[mpich-discuss] Error Running MPICH for Photochemical Modeling

Seo, Sangmin sseo at anl.gov
Wed Sep 17 12:56:32 CDT 2014


I have looked into your log file, but it seems that the real error happened in other process, not rank 0. The socket of rank 0 was closed because the other process died. Can you send us log files of other processes?

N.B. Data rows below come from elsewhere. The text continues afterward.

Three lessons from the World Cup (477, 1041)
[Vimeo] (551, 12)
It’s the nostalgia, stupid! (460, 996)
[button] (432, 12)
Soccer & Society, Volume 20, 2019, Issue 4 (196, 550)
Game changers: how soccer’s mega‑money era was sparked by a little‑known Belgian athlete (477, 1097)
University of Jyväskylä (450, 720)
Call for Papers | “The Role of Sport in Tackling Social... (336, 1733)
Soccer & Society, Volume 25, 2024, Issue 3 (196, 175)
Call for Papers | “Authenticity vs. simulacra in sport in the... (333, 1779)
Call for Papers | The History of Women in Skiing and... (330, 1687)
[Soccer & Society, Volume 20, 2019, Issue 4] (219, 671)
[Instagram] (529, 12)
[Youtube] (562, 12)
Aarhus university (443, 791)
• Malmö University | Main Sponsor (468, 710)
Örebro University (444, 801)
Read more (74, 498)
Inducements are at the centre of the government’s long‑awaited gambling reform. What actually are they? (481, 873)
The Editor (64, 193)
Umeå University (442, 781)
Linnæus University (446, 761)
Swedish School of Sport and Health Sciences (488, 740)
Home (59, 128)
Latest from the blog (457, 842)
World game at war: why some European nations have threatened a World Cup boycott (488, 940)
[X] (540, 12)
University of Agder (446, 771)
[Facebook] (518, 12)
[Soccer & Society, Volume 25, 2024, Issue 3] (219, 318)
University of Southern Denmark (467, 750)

And, can you also send us the execution result with "-print-all-exitcodes” option? For example,
mpiexec -machinefile nodes -np $NUMPROCS -print-all-exitcodes $EXEC -mpich-dbg=file -mpich-dbg-class=all -mpich-dbg-level=verbose
-print-all-exitcodes option will show the exit codes for each process.

Regards,
Sangmin


On Sep 17, 2014, at 12:33 PM, Abhishek Bhat <abhat at trinityconsultants.com<mailto:abhat at trinityconsultants.com>> wrote:

Any luck on finding solution on the error in the log file provided?


Thank You
Abhishek

………………………………………………………………………………………………….
Abhishek Bhat, PhD, EPI,
Senior Consultant


From: Abhishek Bhat
Sent: Tuesday, September 16, 2014 11:36 AM
To: <discuss at mpich.org<mailto:discuss at mpich.org>>
Cc: 'sseo at anl.gov<mailto:sseo at anl.gov>'
Subject: RE: [mpich-discuss] Error Running MPICH for Photochemical Modeling

Sangmin,

Sorry for the confusion, I was looking in the wrong location.  Please find attached the splice of the debug file 0 where the Error is occurring.


Thank You
Abhishek

………………………………………………………………………………………………….
Abhishek Bhat, PhD, EPI,
Senior Consultant


From: Seo, Sangmin [mailto:sseo at anl.gov]
Sent: Tuesday, September 16, 2014 11:12 AM
To: Abhishek Bhat
Cc: <discuss at mpich.org<mailto:discuss at mpich.org>>
Subject: Re: [mpich-discuss] Error Running MPICH for Photochemical Modeling

The log files should be found in the directory where you execute the application. Did you run the application with debug options, -mpich-dbg=file -mpich-dbg-class=all -mpich-dbg-level=verbose?

— Sangmin


On Sep 16, 2014, at 11:05 AM, Abhishek Bhat <abhat at trinityconsultants.com<mailto:abhat at trinityconsultants.com>> wrote:

Sangmin,

I configured the MPICH with revised code and included the additional options as described.  Where should I be looking for the log files?
I cannot see any files generated.

Thank You
Abhishek

………………………………………………………………………………………………….
Abhishek Bhat, PhD, EPI,
Senior Consultant


From: Seo, Sangmin [mailto:sseo at anl.gov]
Sent: Monday, September 15, 2014 12:43 PM
To: Abhishek Bhat
Cc: <discuss at mpich.org<mailto:discuss at mpich.org>>
Subject: Re: [mpich-discuss] Error Running MPICH for Photochemical Modeling

Sorry, “./make” should have been “make”

— Sangmin

On Sep 15, 2014, at 12:40 PM, Seo, Sangmin <sseo at anl.gov<mailto:sseo at anl.gov>> wrote:


Did you run dmesg on the node which executed the rank failed? I don't see any error message from your log file.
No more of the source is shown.